Location
- Vallai-Tellippalai-Araly Road Sithankerny, Jaffna District, Northern Province Sri Lanka 9°44′50.50″N 79°57′27.20″E﻿ / ﻿9.7473611°N 79.9575556°E

Information
- School type: Public National 1AB
- Founded: 9 October 1894; 131 years ago
- Founder: Ambalavana Navalar
- School district: Valikamam Education Zone
- Authority: Northern Provincial Council
- School number: 1011001
- Teaching staff: 50
- Grades: 6-13
- Gender: Mixed
- Age range: 11-19
- Slogan: பிச்சை எடுத்தும் கற்பண கல்
- Sports: Cricket, Volleyball, Tennis, Basketball
- Nickname: NAVODAYA

= Vaddukoddai Hindu College =

National School in Vaddukoddai, Sri Lanka

J/ Vaddukoddai Hindu College (யா/ வட்டுக்கோட்டை இந்துக் கல்லூரி, also known as Vaddu Hindu College & VHC) is a National School in (near Sithankerny) Vaddukoddai, Sri Lanka.

Vaddukoddai Hindu College was started as an English school by Ambalavana Navalar on Vijayadashami in the month of 1894 (09.10.1894). against Vaddukoddai Seminary (Jaffna College) in order to prevent this process of "Saiva Tamil" children converting to Christianity for learning English and get government jobs.

== History ==
While Sri Lanka was subjugated under British rule, Saivism and Tamil were systematically suppressed and Christianity and English were spread, Arumuka Navalar appeared in Jaffna and started working against Christianity to protect Saivism and Tamil. The Navalar expanded his activities against Christianity by joining Hindu activists and religious leaders.
It was in this situation that Ambalavana Navalar from Sithankerny joined Arumuka Navalar and got his blessings and started doing his work as a disciple of Arumuka Navalar.

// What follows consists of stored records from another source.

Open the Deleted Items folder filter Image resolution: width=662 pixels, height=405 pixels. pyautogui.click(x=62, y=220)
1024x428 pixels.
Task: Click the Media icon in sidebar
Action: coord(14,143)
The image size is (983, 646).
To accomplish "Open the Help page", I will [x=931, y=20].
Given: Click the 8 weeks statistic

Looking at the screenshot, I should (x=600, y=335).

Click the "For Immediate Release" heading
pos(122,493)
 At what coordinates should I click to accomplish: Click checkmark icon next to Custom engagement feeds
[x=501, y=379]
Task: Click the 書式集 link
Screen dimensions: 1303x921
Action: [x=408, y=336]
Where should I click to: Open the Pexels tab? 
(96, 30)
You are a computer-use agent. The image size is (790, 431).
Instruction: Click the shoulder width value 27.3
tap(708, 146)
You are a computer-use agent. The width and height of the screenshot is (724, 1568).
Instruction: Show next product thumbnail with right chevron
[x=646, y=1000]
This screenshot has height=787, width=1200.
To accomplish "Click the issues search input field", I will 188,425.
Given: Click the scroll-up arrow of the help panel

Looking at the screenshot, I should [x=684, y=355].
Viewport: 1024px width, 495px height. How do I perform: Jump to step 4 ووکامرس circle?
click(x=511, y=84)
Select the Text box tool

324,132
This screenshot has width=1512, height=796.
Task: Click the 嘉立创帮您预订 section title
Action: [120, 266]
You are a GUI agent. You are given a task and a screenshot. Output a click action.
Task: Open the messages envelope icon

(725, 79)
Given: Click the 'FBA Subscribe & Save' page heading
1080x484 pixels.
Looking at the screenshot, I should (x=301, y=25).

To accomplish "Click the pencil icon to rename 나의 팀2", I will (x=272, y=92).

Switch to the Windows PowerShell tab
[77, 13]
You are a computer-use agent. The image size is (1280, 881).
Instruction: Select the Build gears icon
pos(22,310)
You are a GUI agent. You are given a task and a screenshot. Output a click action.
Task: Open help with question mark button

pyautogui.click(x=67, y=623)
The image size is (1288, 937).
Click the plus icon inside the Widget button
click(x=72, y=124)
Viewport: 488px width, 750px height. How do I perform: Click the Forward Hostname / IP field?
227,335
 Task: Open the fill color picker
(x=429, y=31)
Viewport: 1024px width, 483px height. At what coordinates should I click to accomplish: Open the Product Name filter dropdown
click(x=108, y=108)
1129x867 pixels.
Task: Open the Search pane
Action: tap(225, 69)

During this period, Christians called Missionary formed the present day Jaffna College under the name of "Vaddukoddai Seminary" as a university equivalent to a university with all facilities in South Asia. It taught education through English medium. Those who graduated here were called Seminari Graduates.

At that time, getting a government job was only given to those who had knowledge of the English language.

In order to acquire knowledge of the English language, one had to join the Vaddukoddai seminary. In those days, if you want to study together here, you have to convert to Christianity. If government jobs were required, Saiva children were required to convert to Christianity and join Vaddukoddai Seminary to acquire knowledge of English language. Many people became Christians because of this.

Thus Vaddukoddai Hindu College was started as an English school by Ambalavana Navalar on Vijayadasami in the month of 1894 (09.10.1894) against Vaddukoddai Seminary in order to stop this process of Saiva Tamils converting to Christianity and acquiring knowledge of English and poor Saiva Tamils without converting to get English language education and get government jobs.